Sono scese pure le quotazioni di oro (- 1%) e argento (- 4%). La spiegazione che viene data è che gli investitori vendono oro e metalli per coprire le perdite che stanno accusando sui titoli azionari. Le vendite hanno coinvolto le criptovalute, da qualcuno improvvidamente considerate “beni rifugio” di fronte alle turbolenze dei mercati tradizionali. Il bitcoin scende dell’ 5,7% (è arrivato a perdere l’11% sotto quota 55mila dollari). Il nervosismo generalizzato e la conseguente fuga dal rischio (si vendono i titoli con più alta componente di rischio e si comprano quelli più sicuri) si è fatto un poco sentire sul mercato del debito sovrano. Lo spread tra titoli di Stato decennali tedeschi e Btp si è allargato a 150 punti, con i rendimenti dei Btp saliti di 5 punti base al 3,68%.

L’asset sicuro per eccellenza, il dollaro, perde lo 0,4% sull’euro. Dovrebbe accadere il contrario in una situazione di panico generalizzato, ma qui prevalgono le attese per un taglio del costo del denaro da parte della Federal Reserve americana per far fronte al rischio di recessione emerso dagli ultimi dati economici. Ora si scommette sul fatto che, di fronte a queste turbolenza, la Fed possa muoversi già prima di settembre con un taglio “di emergenza”. Si approfitta della situazione per tastare la solidità della posizione della banca centrale. Nulla di nuovo.

“Se l’economia americana dovesse deteriorarsi la Fed interverrà”, ha detti oggi il presidente della Fed di Chicago Austan Goolsbee in un’intervista a Cnbc. Quella del rischio recessione Usa è la spiegazione “ufficiale” per le flessioni di questi ultimi giorni. Da sola non convince, non per cali di questa portata. Il fattore giapponese sembra pesare più di quanto non si dica. Lo yen è sopravvalutato sul dollaro ed ora le mosse opposte delle rispettive banche central (la Bank of Japan ha alzato i tassi a fine luglio e potrebbe farlo ancora, ndr) i rischiano di peggiorare la situazione penalizzando ulteriormente l’economia di un paese esportatore come il Sol Levante. Ne conseguono anche scossoni per tutte quelle operazioni di carry trade (ci si indebita in una valuta che “costa” meno per comprare asset che rendono di più del tasso pagato. Se la banca centrale alza i tassi questo meccanismo si inceppa.

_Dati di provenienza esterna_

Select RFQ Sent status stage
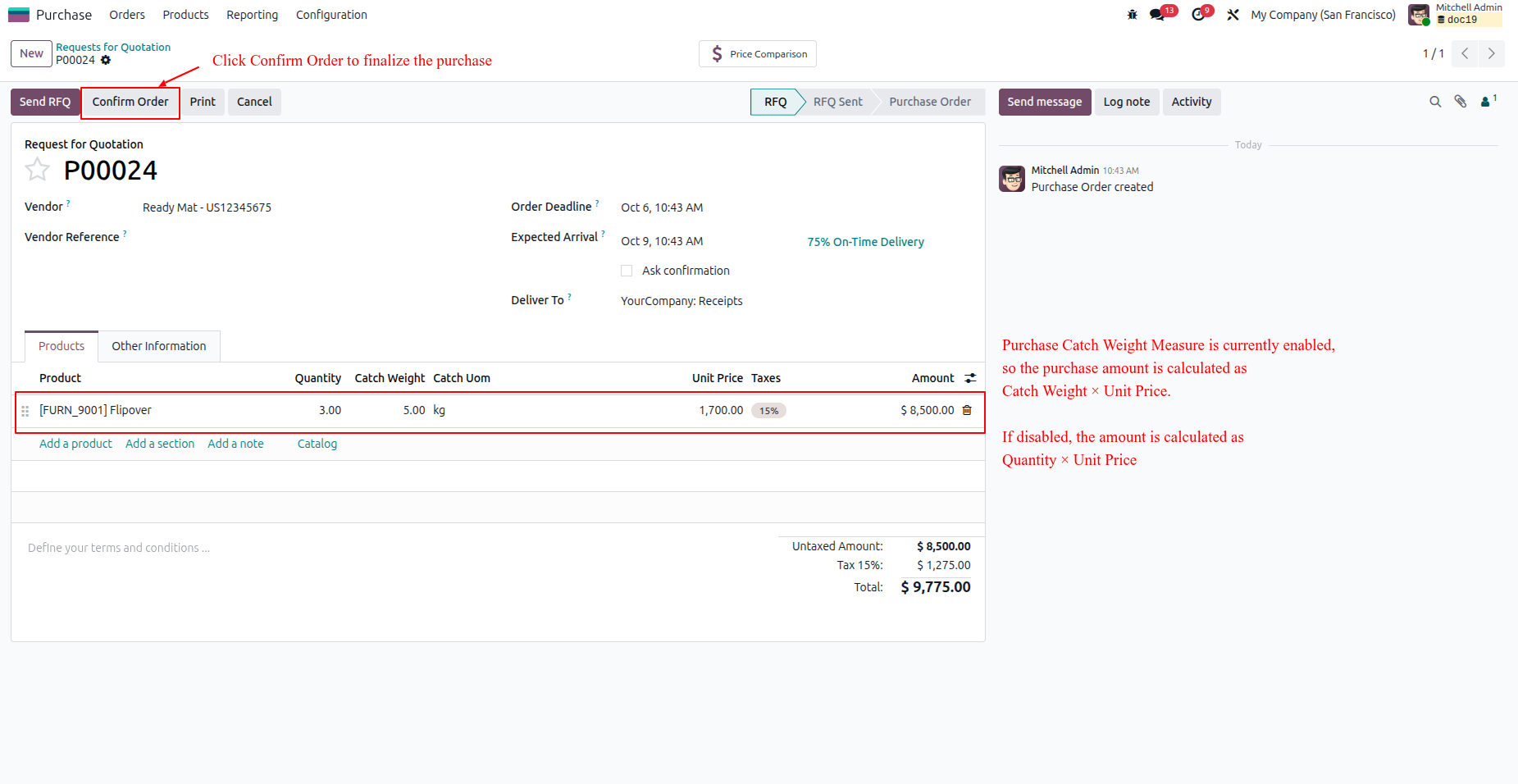The height and width of the screenshot is (784, 1518). tap(837, 102)
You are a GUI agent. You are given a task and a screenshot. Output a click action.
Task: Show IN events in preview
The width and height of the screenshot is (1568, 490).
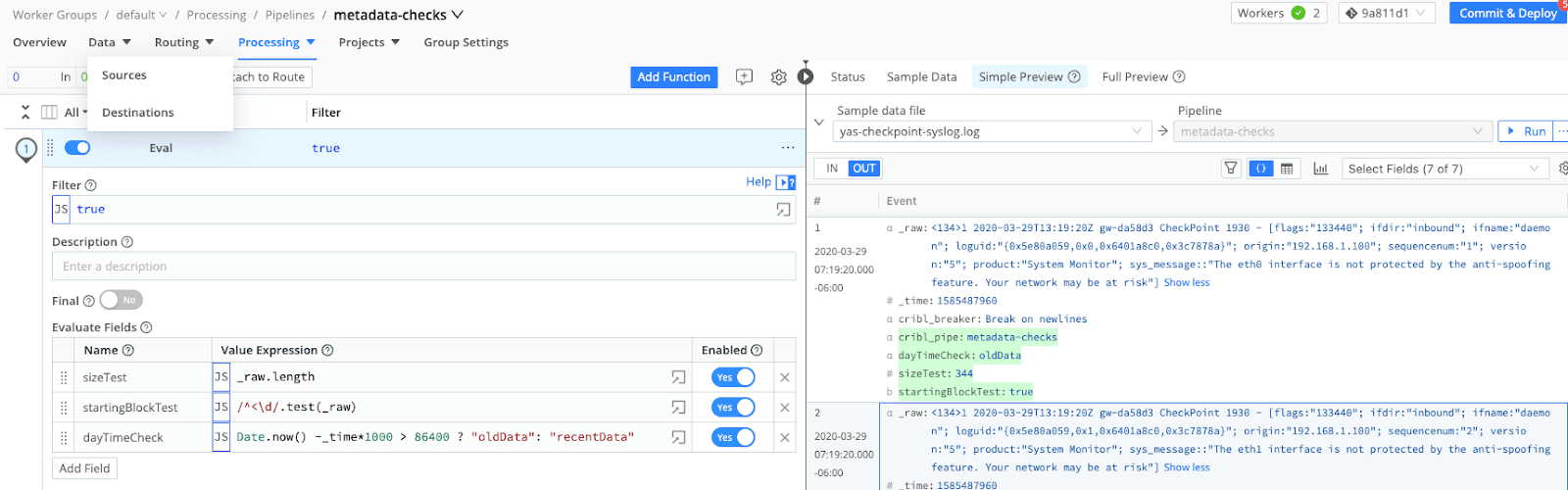[x=831, y=169]
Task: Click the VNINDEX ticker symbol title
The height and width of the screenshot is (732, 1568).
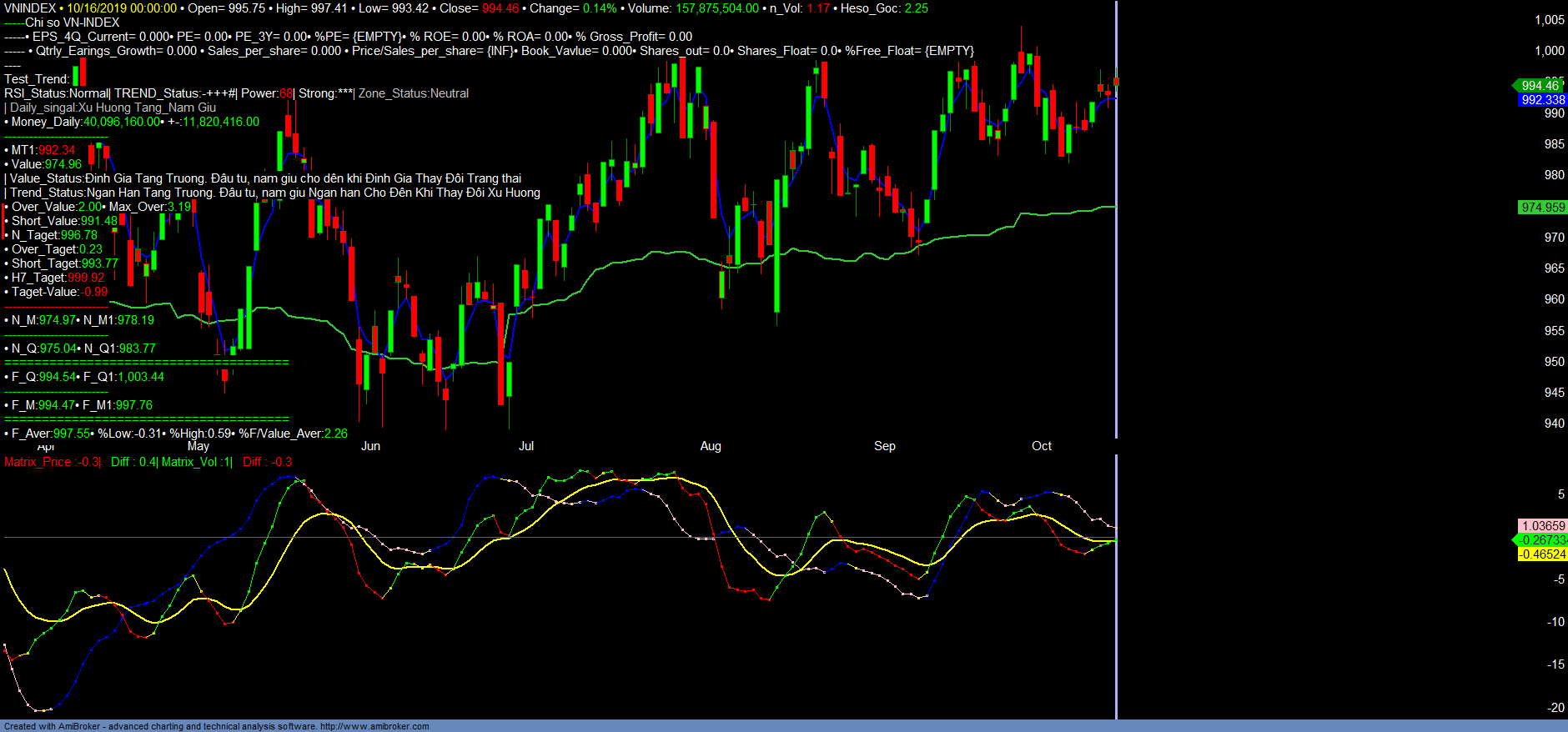Action: 30,8
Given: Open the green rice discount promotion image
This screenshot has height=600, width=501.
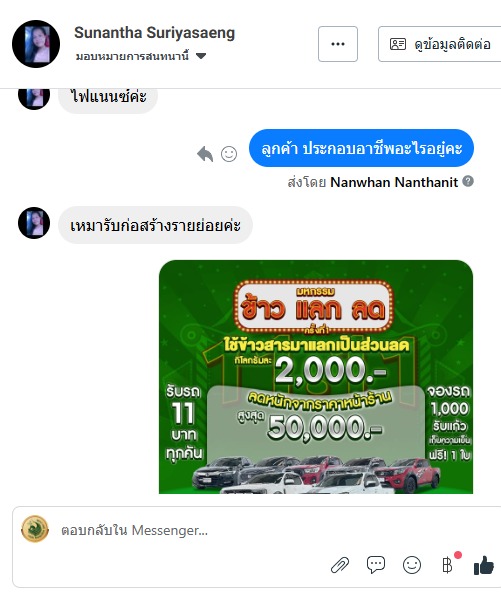Looking at the screenshot, I should pos(316,377).
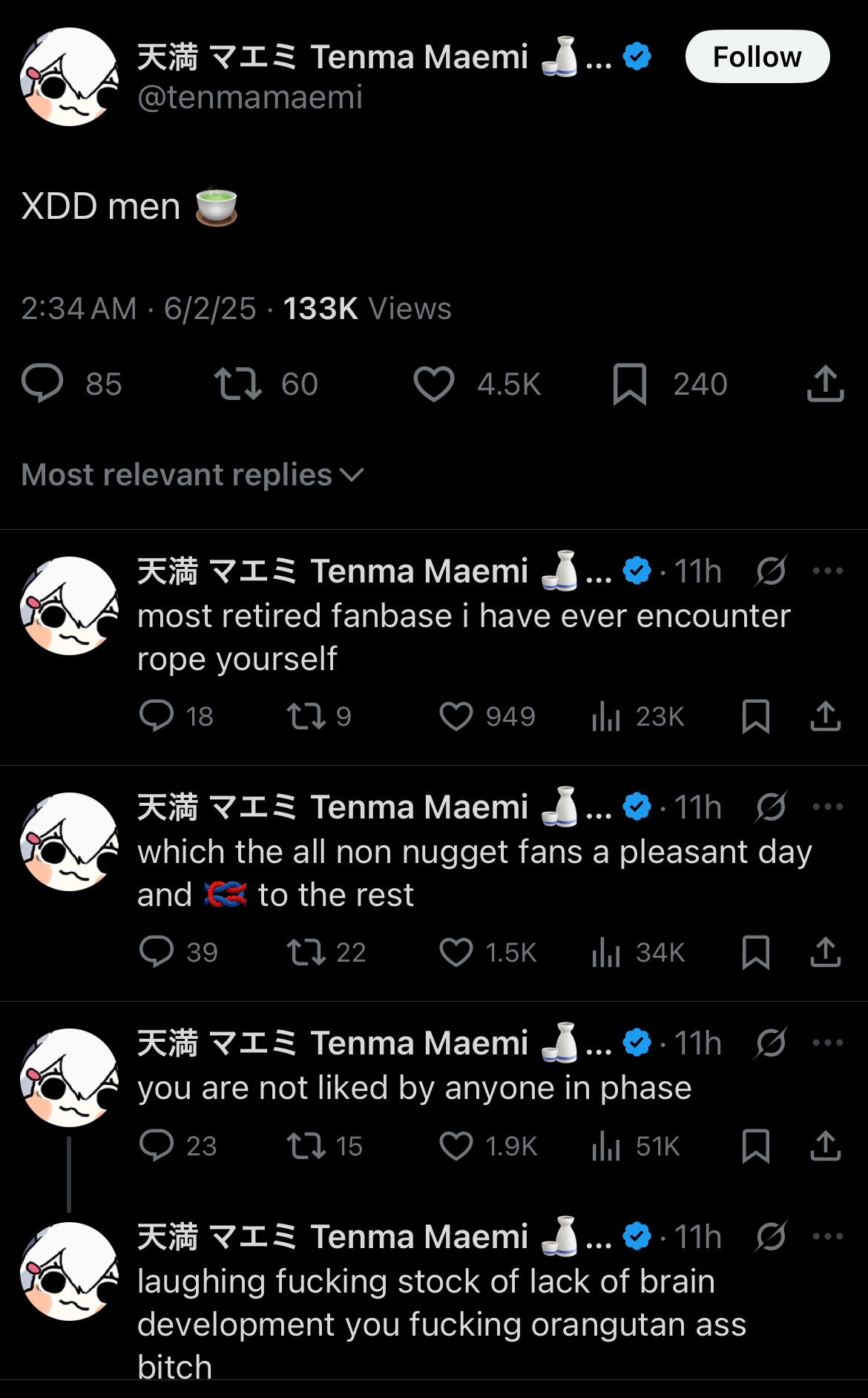Open the @tenmamaemi handle link

tap(250, 97)
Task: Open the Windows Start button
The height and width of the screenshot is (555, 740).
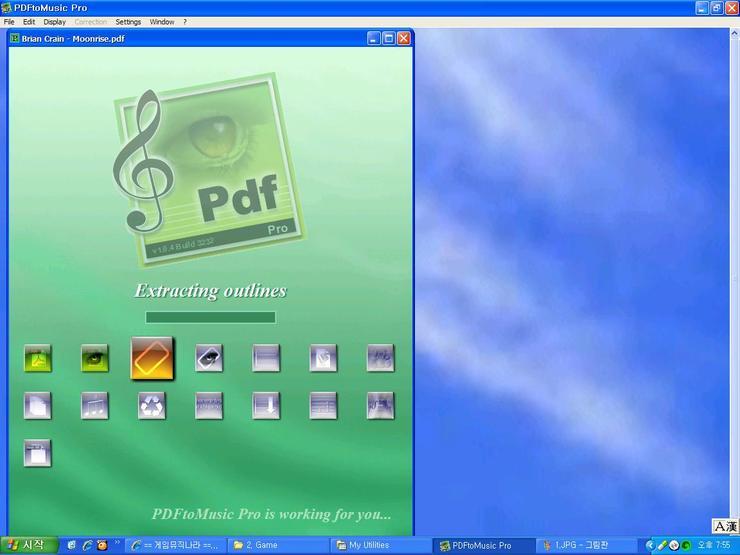Action: (28, 545)
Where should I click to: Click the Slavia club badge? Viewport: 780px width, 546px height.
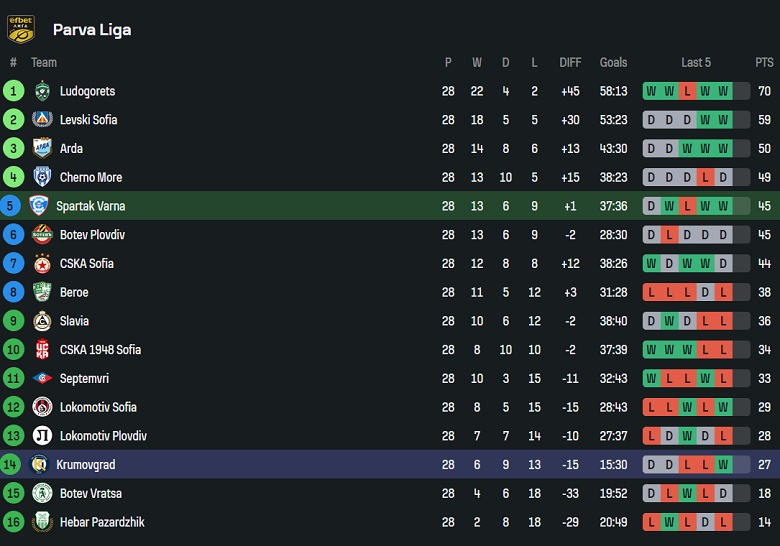coord(42,321)
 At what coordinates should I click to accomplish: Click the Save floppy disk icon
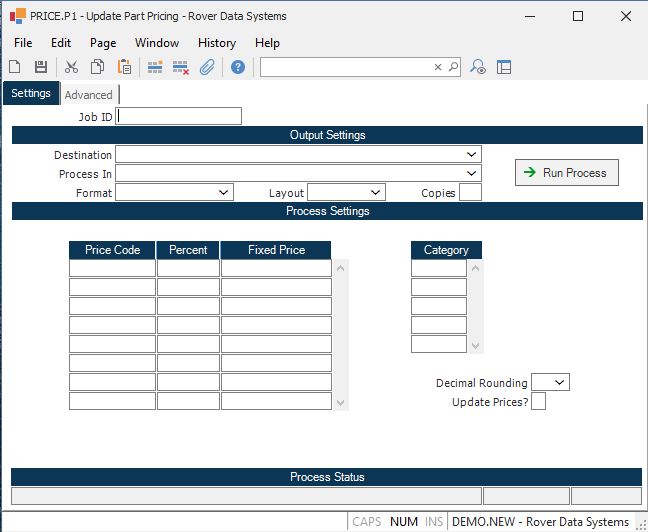41,67
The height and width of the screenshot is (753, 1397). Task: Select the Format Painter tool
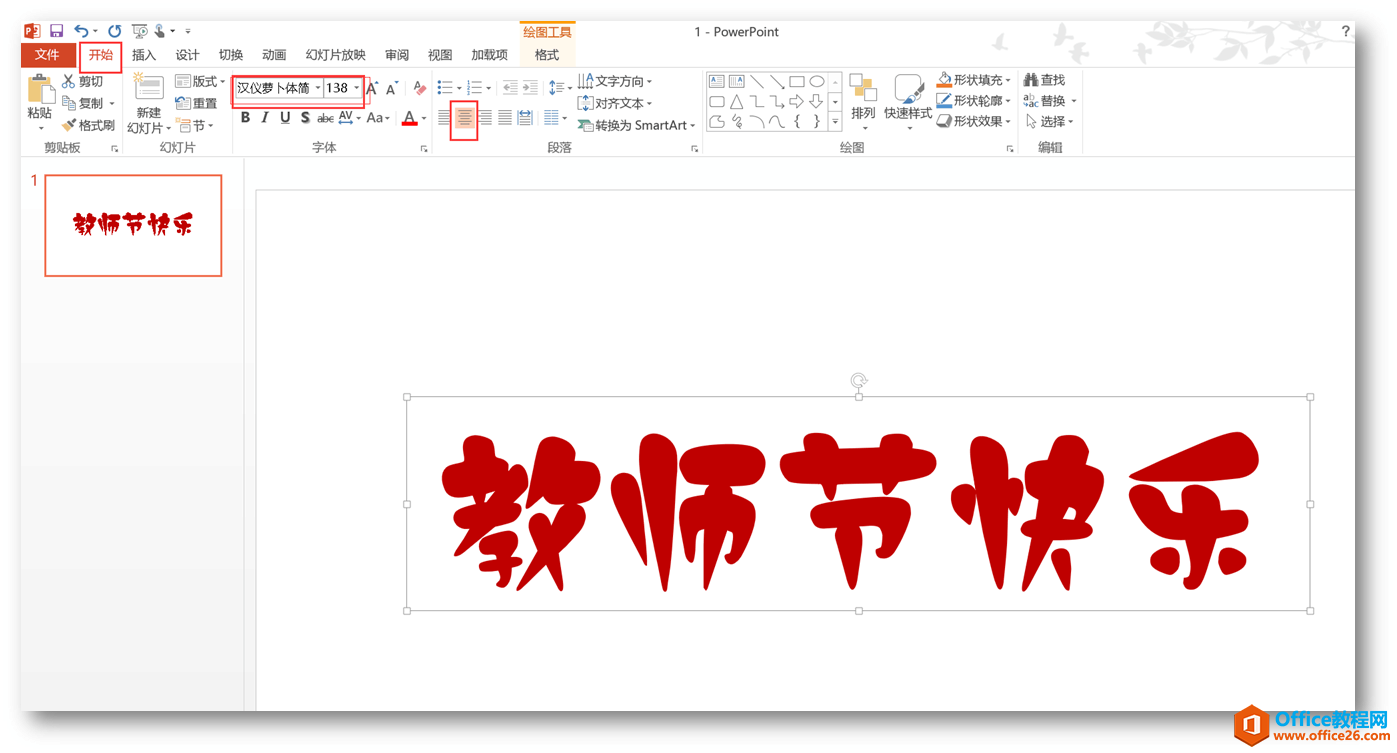coord(88,125)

Ci sono poi le crescenti tensioni in Medio Oriente (che sinora però erano state sostanzialmente ignorate dai mercati). Il periodo estivo facilita oscillazioni più forti del solito e un ruolo potrebbero avere anche gli algoritmi che gestiscono ormai la gran parte delle operazioni sui mercati. Negli Stati Uniti, inoltre, è emersa una certa disillusione sulle prospettive dell‘Intelligenza artificiale. Le trimestrali dei colossi della tecnologia, che molto hanno investito in questo campo, non sono state così brillanti come sperato. Non per ora.